◆ Problem to solve ◆
Print each of the items below word for word, leaving out the pictures.

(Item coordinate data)

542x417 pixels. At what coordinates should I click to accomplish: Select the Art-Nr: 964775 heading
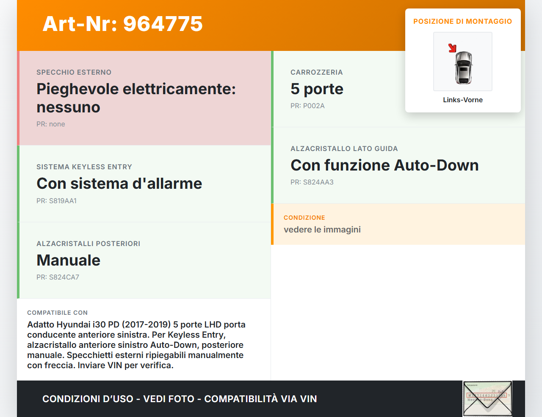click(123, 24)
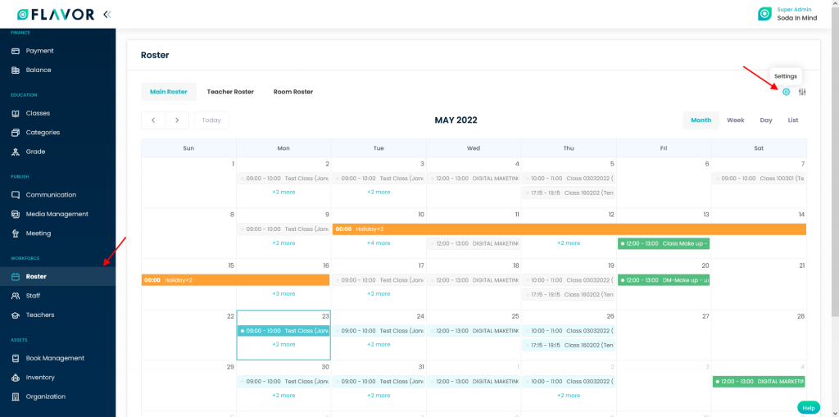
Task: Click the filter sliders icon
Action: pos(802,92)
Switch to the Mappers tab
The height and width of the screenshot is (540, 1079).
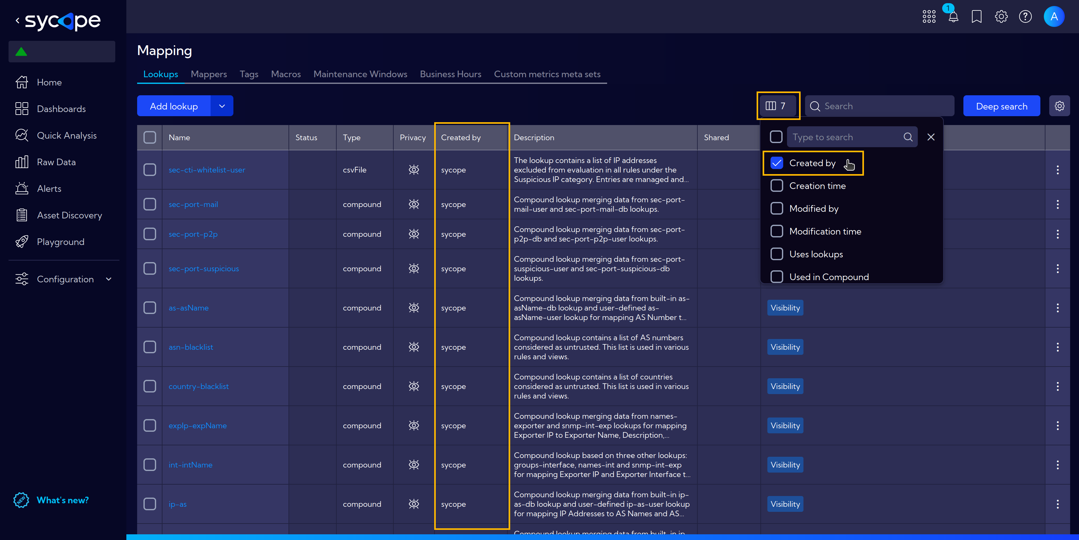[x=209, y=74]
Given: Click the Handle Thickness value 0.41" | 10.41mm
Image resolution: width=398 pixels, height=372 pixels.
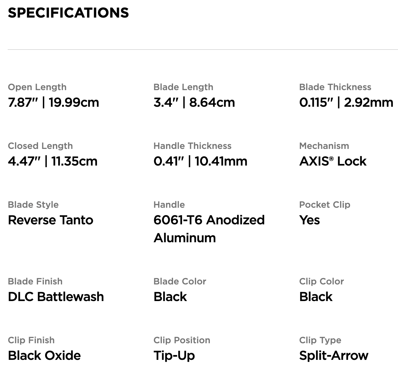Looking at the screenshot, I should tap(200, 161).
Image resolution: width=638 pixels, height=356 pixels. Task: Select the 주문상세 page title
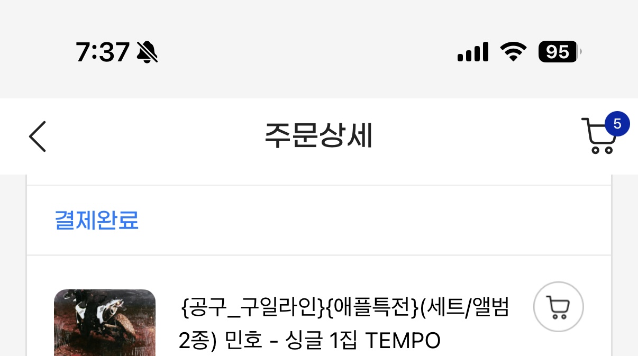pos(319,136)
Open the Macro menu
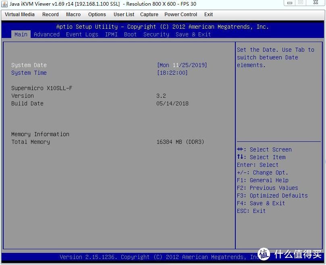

◆ Task response ◆
542x417 pixels. At what coordinates should I click to accomplish: Select the Art-Nr: 964775 heading
click(123, 24)
Task: Click the filter sliders icon
Action: pos(802,92)
Switch to the Mappers tab
The height and width of the screenshot is (540, 1079).
[x=209, y=74]
Given: Click the Handle Thickness value 0.41" | 10.41mm
Image resolution: width=398 pixels, height=372 pixels.
Looking at the screenshot, I should tap(200, 161).
Image resolution: width=638 pixels, height=356 pixels. Task: Select the 주문상세 page title
pos(319,136)
Open the Macro menu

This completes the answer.